Normal prisoner-of-war (POW) rules however were ignored —

“the status of captured B-29 airmen had been changed to that of a hokaku beihei ... meaning an American soldier who has violated the expected rules of engagement, and therefore has forfeited any rights or privileges as a regular POW.”

Interrogations were brutal, and living conditions horrific. The crew’s seven survivors were held for three weeks at the Tokyo headquarters of the kempei-tai (military police, feared by Japanese and prisoners alike) — “leaving a lifetime of psychological scars on each of them.”

Meanwhile, the war continued. On August 1st, ten days after their capture, Nagaoka, 35km south of Niigata, was bombed; 1,400 people died. On August 6th and 9th, Hiroshima and Nagasaki were destroyed. Over fifty captive US airmen were beheaded in immediate reprisal; Jordan and his remaining crew were fortunate to be transferred five days later to the Omori POW camp in Tokyo Bay, which was liberated on August 29th.

Hadley presents neither saints nor demons. “There are no heroes in this story — only survivors. If there are any villains, these would be the decision makers on both sides of the war. They were the ones who had whipped their tribes into a frenzy, who had inflamed the ignorance of simple country folk with racist rhetoric and then threw them together into a dark, muddy field late at night.”

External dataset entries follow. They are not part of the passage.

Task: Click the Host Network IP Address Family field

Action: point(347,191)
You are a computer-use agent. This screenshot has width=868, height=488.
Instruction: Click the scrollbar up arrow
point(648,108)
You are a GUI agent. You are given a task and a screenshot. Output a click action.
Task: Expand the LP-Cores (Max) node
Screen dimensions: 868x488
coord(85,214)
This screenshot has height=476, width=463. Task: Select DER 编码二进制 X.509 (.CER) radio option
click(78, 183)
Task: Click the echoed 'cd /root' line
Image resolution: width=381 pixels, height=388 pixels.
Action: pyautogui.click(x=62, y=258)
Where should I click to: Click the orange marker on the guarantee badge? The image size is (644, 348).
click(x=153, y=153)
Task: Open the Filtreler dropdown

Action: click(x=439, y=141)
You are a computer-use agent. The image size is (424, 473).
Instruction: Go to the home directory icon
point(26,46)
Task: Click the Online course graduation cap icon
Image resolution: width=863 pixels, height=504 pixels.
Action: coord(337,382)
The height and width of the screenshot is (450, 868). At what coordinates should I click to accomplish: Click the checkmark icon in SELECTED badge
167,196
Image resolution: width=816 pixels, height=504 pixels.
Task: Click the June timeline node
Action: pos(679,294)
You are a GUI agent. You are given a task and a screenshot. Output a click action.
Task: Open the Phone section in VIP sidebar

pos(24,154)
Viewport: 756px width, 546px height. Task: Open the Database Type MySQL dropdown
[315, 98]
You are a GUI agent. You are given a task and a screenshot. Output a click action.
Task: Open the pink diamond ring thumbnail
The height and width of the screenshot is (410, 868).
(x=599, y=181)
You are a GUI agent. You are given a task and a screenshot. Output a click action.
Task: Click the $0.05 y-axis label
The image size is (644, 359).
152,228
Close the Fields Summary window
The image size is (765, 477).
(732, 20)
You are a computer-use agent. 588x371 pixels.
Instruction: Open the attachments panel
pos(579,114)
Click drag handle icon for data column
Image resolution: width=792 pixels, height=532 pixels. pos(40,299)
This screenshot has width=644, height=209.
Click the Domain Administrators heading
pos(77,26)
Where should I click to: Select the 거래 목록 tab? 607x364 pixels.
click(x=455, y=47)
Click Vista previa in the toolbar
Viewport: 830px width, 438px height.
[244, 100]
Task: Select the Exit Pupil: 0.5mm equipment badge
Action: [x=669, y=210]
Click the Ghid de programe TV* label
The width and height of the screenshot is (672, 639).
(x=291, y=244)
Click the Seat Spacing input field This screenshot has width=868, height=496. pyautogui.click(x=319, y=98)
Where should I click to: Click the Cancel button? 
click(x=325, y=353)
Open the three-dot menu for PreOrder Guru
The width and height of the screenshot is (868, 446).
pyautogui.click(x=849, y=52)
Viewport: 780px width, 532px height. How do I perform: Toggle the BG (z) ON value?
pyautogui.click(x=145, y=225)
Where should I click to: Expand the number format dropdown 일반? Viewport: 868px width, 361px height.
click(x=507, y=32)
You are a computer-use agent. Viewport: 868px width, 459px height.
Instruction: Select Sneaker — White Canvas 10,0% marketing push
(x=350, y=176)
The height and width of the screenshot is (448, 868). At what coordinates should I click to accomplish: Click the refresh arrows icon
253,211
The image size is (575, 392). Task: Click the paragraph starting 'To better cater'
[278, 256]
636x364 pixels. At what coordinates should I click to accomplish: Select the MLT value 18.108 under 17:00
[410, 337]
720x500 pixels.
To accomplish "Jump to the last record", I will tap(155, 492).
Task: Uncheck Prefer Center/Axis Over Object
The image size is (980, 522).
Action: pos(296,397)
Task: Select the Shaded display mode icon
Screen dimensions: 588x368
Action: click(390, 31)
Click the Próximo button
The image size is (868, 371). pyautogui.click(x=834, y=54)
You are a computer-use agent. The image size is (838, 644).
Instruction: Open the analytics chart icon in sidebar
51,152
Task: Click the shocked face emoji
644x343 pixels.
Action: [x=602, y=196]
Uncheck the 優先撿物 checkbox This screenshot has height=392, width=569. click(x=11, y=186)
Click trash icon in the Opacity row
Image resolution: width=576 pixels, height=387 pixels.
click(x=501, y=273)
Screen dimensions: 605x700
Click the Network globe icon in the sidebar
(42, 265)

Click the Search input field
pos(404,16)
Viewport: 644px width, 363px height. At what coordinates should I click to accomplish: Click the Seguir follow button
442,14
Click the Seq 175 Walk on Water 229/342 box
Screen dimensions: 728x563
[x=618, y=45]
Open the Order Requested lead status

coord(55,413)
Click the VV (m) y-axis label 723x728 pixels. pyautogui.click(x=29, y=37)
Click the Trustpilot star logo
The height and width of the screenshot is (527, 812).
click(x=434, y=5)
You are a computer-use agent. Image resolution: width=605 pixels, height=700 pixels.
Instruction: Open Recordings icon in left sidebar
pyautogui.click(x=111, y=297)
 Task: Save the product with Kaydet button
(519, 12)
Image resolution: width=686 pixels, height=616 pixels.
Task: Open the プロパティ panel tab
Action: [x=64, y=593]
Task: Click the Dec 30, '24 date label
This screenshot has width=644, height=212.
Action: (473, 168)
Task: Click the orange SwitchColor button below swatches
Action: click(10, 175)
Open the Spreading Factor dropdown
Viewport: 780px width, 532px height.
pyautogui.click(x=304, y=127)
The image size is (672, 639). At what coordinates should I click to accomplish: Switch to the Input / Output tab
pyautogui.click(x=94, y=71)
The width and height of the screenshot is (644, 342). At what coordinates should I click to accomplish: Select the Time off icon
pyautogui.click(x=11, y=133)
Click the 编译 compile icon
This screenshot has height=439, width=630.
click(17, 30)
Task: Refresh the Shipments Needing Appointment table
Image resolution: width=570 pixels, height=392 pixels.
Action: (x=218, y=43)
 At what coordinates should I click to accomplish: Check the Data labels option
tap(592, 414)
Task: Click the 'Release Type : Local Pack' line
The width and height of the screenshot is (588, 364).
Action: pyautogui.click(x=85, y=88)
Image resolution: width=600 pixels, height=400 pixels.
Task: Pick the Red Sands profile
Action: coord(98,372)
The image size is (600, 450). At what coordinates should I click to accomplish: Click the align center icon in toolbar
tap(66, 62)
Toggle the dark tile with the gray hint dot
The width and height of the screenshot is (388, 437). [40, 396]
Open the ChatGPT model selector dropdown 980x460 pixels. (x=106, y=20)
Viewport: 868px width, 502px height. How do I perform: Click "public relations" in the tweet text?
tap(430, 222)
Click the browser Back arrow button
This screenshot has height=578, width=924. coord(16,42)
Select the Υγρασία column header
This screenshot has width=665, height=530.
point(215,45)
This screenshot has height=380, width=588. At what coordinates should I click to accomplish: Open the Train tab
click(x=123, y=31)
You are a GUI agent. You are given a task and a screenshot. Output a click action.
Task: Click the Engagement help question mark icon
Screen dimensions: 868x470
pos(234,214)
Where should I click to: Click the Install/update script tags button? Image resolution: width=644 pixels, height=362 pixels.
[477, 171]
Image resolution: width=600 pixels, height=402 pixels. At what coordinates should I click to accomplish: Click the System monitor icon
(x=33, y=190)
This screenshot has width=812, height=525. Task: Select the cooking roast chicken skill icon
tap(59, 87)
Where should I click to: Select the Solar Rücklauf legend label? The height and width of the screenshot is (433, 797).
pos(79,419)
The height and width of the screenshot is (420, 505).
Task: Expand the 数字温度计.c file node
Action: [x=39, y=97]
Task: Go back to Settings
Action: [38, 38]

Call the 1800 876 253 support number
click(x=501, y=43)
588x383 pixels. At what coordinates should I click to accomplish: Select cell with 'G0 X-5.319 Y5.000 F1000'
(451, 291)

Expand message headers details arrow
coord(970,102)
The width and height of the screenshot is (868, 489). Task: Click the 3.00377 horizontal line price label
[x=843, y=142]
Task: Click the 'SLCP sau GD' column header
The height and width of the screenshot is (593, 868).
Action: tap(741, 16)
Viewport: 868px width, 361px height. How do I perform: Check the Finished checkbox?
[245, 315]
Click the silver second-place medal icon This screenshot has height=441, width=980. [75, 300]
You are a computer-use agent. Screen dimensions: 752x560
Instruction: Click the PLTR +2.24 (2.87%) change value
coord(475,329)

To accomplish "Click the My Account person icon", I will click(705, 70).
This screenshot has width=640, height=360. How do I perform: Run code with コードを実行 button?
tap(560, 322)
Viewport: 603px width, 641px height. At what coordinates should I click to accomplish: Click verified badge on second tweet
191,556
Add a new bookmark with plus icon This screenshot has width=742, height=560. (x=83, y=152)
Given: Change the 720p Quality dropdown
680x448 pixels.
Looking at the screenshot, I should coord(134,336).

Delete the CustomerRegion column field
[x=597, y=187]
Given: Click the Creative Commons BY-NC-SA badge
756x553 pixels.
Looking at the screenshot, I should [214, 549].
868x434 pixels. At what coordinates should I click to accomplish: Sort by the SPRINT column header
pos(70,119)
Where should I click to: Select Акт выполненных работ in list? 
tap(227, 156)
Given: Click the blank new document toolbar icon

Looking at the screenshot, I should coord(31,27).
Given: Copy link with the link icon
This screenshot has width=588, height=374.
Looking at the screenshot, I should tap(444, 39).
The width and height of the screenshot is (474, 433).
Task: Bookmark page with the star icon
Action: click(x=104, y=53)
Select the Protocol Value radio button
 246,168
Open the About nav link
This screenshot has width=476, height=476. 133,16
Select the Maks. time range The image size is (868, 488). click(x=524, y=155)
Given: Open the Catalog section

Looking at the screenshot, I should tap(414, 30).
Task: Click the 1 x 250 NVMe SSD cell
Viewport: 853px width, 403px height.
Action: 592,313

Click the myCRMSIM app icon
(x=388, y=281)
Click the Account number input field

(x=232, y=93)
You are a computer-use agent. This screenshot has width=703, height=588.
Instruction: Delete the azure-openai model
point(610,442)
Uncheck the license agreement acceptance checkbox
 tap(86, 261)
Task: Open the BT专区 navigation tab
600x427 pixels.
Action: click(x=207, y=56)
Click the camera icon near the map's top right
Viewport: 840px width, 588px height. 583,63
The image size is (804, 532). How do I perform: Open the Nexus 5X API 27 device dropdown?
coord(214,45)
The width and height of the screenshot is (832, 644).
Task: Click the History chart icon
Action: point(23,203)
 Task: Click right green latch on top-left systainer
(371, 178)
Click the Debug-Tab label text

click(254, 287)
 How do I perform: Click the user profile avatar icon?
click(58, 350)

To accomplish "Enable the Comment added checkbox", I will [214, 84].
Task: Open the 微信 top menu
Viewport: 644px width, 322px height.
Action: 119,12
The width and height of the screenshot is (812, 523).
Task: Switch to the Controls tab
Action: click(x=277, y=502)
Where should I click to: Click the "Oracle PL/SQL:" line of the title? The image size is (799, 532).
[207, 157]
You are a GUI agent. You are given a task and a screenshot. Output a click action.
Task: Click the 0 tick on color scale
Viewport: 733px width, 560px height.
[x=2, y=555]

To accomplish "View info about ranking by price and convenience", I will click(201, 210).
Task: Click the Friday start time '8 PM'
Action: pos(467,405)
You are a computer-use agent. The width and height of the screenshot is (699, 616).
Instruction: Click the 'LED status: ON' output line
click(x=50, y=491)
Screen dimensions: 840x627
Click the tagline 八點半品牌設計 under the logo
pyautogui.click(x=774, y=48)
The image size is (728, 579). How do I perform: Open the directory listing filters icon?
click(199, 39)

His epilogue not only brings the story up to date, but examines connections with present-day issues, strongly criticizing recent shifts towards conservatism in Japan’s education system and the consolidation of the Self-Defense Agency into a Ministry:

“I believe that Japan’s ability to maintain a pacifist stance during the violence of the latter half of the 20th century was a sign of great strength. By renouncing war, Japan was an inspiring symbol of what a ‘normal country’ should truly be. It seems to me that those countries which habitually abandon peaceful dialogue in favor of military action are the aberration. These societies’ inability to break the futile cycle of violence that has cursed humanity for millennia is a sign of their weakness, not strength.”

Field of Spears is a valuable addition to the historical record, deserving a place next to such works as War Without Mercy by John Dower, and Perilous Memories, edited by Fujitani, White & Yoneyama. On my shelf it stands close by There’s No Future in It — my father’s personal account of WW II pilot training, completion of a full “tour” of operations, and subsequent test piloting of Lancaster bombers in England. Preservation of war memories is essential, if we are ever to achieve a world where war itself is no longer tolerated.

—Ken Rodgers


Published in KJ #72, June 2009, P. 84.